ISACA research shows that mobile payment technology is mitigating risks
Global IT association ISACA has released new research that finds that advancements in mobile payment security technology are helping to curb risks and improve consumer trust beyond levels typically associated with plastic payment cards.
In its complimentary guide, “Is Mobile the Winner in Payment Security?,” ISACA outlines several advantages of mobile payments in regrads to physical and e-commerce transactions.
The research highlights tokenization, device-specific cryptograms and two-factor authentication as three key technological improvements that are making mobile payments more appealing to both consumers and vendors.
“Mobile payments, with embedded, improved and transparent security controls, are a great example of how security can act as a business enabler, contributing to the creation of end-user trust,” said Christos Dimitriadis, Ph.D., CISA, CISM, CRISC, who is ISACA Board chair and group director of information security for INTRALOT.
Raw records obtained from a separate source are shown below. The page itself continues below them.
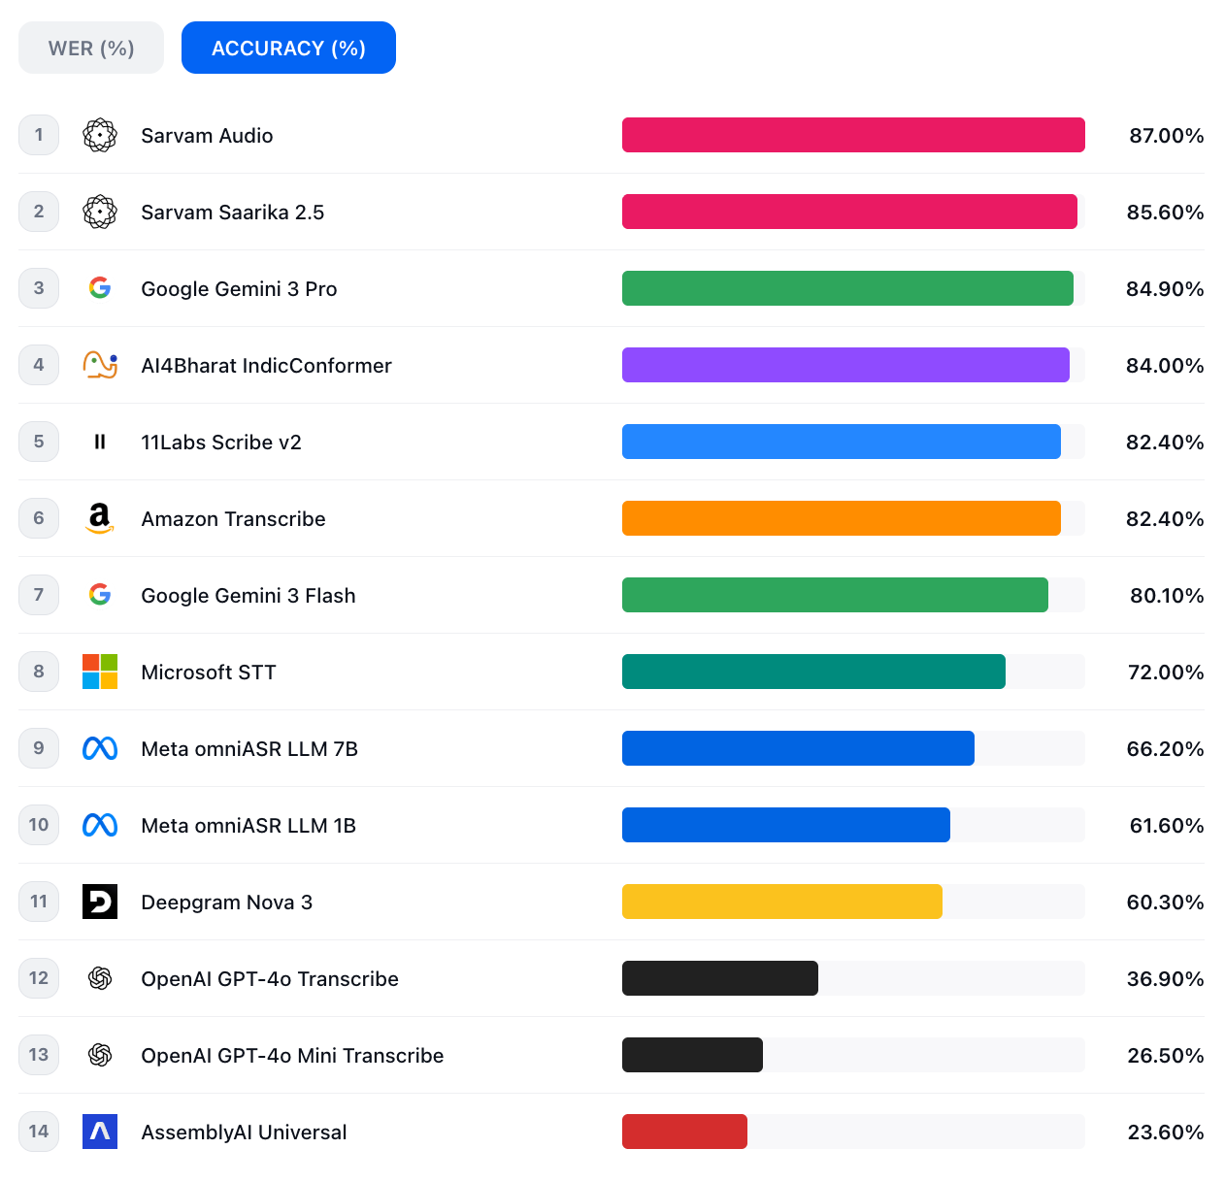Image resolution: width=1225 pixels, height=1182 pixels.
Task: Click the purple AI4Bharat accuracy bar
Action: [x=844, y=365]
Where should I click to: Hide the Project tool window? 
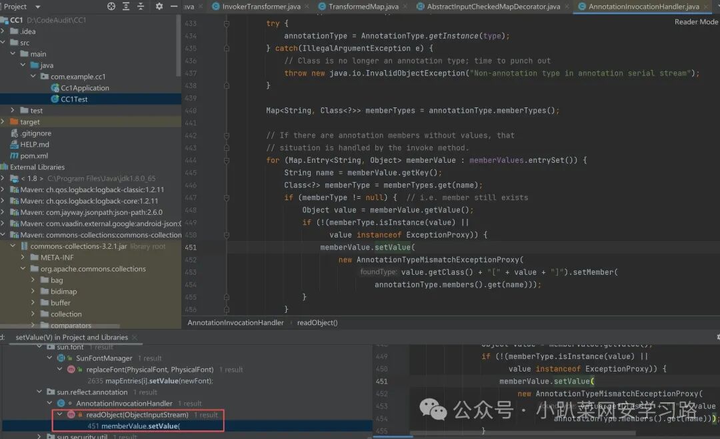point(173,7)
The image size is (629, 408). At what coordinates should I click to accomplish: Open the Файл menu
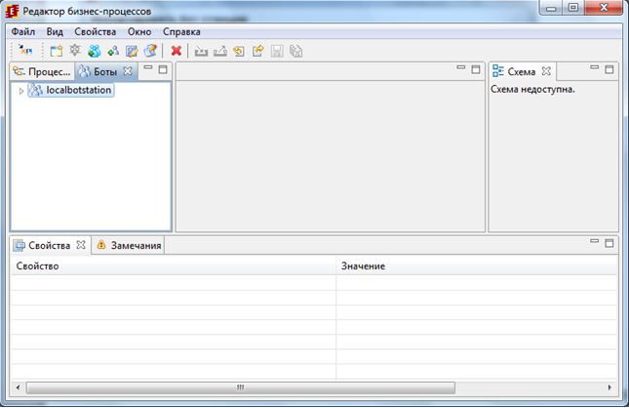tap(22, 32)
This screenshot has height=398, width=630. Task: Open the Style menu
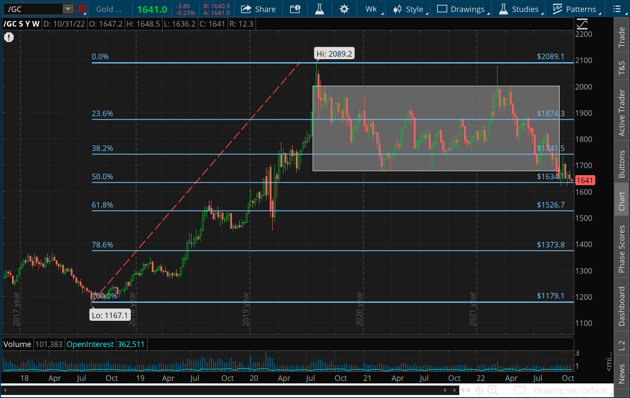pyautogui.click(x=410, y=9)
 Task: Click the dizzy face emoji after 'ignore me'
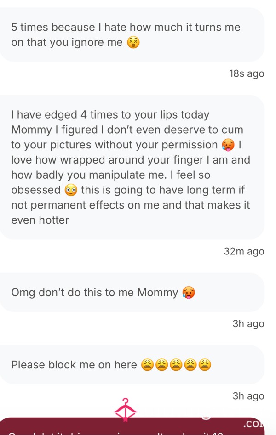coord(133,43)
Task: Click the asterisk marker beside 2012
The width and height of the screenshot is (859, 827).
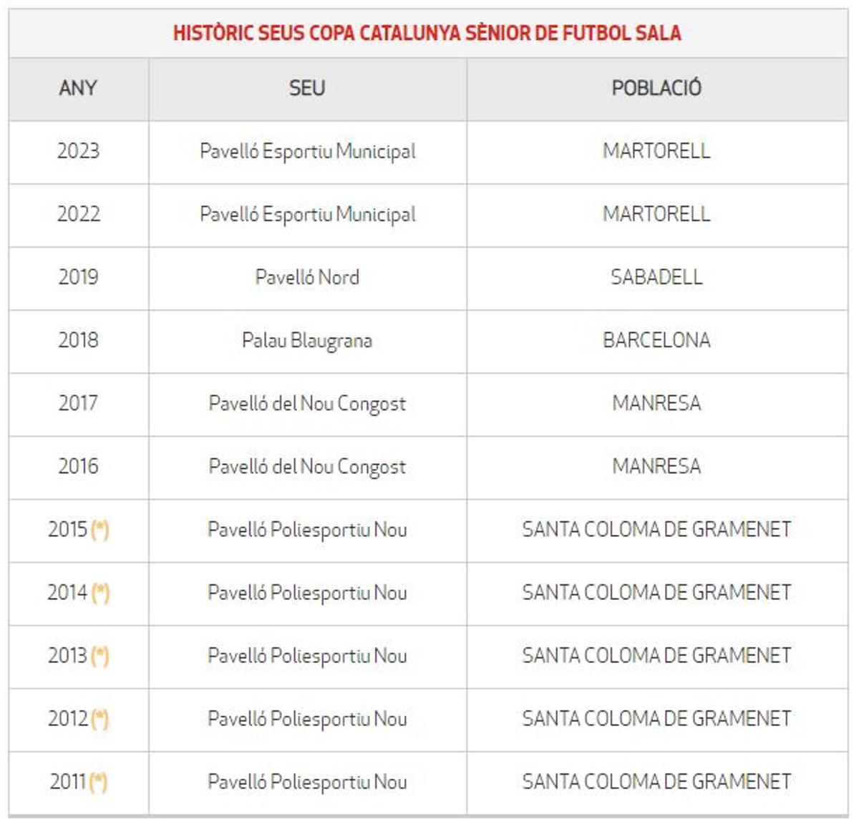Action: coord(100,719)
According to ISACA, a “key benefit for merchants is that enhanced security should lower fraud and thereby lower costs.”
The research also notes that integrating mobile payments into a merchant’s business generates new opportunities for more customer loyalty programs and allows for purchases in situations where customers do not have access to their physical payment card.
ISACA’s 2015 Mobile Payment Security Study revealed that only 23% of IT and cybersecurity professionals said they believe mobile payments efficiently secure personal information.
Despite these underlying concerns, a Ovum study forecasted that the global number of mobile payment users will reach 1.09 billion by 2019, up from 44.55 million in 2014.
The guide also highlights potential vulnerabilities of mobile payments, including during the one-time enrollment when users register a payment card in the mobile wallet application.
Mobile wallet providers use methods such as sending payment card data and a device’s geographical coordinates to issuing banks, and any discrepancies can result in a call seeking additional verification.
The ISACA guide calls on vendors that adopt mobile payment options to regularly re-evaluate risk control measures to ensure any new issues that could arise are sufficiently addressed.